→ **SHORT EXERCISE**
Can you rewrite the items below so that every "Viewport" becomes "Display area", with nothing else changed?

----

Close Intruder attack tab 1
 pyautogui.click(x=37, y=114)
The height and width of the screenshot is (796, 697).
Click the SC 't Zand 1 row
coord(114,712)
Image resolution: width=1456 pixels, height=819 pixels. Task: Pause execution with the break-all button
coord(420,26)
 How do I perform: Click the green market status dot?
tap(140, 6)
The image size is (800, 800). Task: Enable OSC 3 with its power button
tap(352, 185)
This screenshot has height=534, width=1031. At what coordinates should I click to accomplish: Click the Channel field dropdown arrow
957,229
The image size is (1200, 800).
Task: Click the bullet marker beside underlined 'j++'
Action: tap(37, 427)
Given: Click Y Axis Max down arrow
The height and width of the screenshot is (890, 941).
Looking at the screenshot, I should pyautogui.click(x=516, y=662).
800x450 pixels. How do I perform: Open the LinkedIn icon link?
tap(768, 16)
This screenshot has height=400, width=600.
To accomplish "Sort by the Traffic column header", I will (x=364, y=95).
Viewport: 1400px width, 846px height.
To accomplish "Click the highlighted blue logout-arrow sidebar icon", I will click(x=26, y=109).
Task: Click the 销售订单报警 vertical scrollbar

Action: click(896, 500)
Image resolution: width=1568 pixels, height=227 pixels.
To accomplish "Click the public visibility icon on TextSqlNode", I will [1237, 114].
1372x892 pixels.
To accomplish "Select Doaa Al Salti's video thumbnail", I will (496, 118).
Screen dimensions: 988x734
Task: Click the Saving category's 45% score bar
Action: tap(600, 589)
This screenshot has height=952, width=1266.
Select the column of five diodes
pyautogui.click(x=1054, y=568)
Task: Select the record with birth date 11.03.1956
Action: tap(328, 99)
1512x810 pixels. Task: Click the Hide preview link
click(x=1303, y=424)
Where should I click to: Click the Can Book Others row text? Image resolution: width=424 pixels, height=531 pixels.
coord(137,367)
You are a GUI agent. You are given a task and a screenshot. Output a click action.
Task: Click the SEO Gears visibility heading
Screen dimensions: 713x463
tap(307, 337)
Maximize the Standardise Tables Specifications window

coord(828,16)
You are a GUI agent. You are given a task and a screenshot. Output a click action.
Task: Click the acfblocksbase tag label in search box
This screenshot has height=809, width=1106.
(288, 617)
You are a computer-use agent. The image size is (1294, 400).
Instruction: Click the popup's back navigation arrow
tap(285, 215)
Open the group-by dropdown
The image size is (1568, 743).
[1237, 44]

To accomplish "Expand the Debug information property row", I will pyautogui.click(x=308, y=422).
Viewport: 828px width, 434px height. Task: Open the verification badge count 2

----

→ **ANSWER TO THIS EXERCISE**
Close Intruder attack tab 1
 pyautogui.click(x=37, y=114)
The height and width of the screenshot is (796, 697).
Click the SC 't Zand 1 row
coord(114,712)
Image resolution: width=1456 pixels, height=819 pixels. Task: Pause execution with the break-all button
coord(420,26)
 How do I perform: Click the green market status dot?
tap(140, 6)
The image size is (800, 800). Task: Enable OSC 3 with its power button
tap(352, 185)
This screenshot has height=534, width=1031. At what coordinates should I click to accomplish: Click the Channel field dropdown arrow
957,229
The image size is (1200, 800).
Task: Click the bullet marker beside underlined 'j++'
Action: tap(37, 427)
Given: Click Y Axis Max down arrow
The height and width of the screenshot is (890, 941).
Looking at the screenshot, I should pyautogui.click(x=516, y=662).
800x450 pixels. How do I perform: Open the LinkedIn icon link?
tap(768, 16)
This screenshot has height=400, width=600.
To accomplish "Sort by the Traffic column header", I will (x=364, y=95).
Display area: 1400px width, 846px height.
To accomplish "Click the highlighted blue logout-arrow sidebar icon", I will click(x=26, y=109).
Task: Click the 销售订单报警 vertical scrollbar

Action: click(896, 500)
Image resolution: width=1568 pixels, height=227 pixels.
To accomplish "Click the public visibility icon on TextSqlNode", I will [1237, 114].
1372x892 pixels.
To accomplish "Select Doaa Al Salti's video thumbnail", I will (496, 118).
Screen dimensions: 988x734
Task: Click the Saving category's 45% score bar
Action: tap(600, 589)
This screenshot has height=952, width=1266.
Select the column of five diodes
pyautogui.click(x=1054, y=568)
Task: Select the record with birth date 11.03.1956
Action: tap(328, 99)
1512x810 pixels. Task: Click the Hide preview link
click(x=1303, y=424)
Where should I click to: Click the Can Book Others row text? Image resolution: width=424 pixels, height=531 pixels.
coord(137,367)
You are a GUI agent. You are given a task and a screenshot. Output a click action.
Task: Click the SEO Gears visibility heading
Screen dimensions: 713x463
tap(307, 337)
Maximize the Standardise Tables Specifications window

coord(828,16)
You are a GUI agent. You are given a task and a screenshot. Output a click action.
Task: Click the acfblocksbase tag label in search box
This screenshot has height=809, width=1106.
(288, 617)
You are a computer-use agent. The image size is (1294, 400).
Instruction: Click the popup's back navigation arrow
tap(285, 215)
Open the group-by dropdown
The image size is (1568, 743).
[1237, 44]

To accomplish "Expand the Debug information property row", I will pyautogui.click(x=308, y=422).
Display area: 828px width, 434px height. Task: Open the verification badge count 2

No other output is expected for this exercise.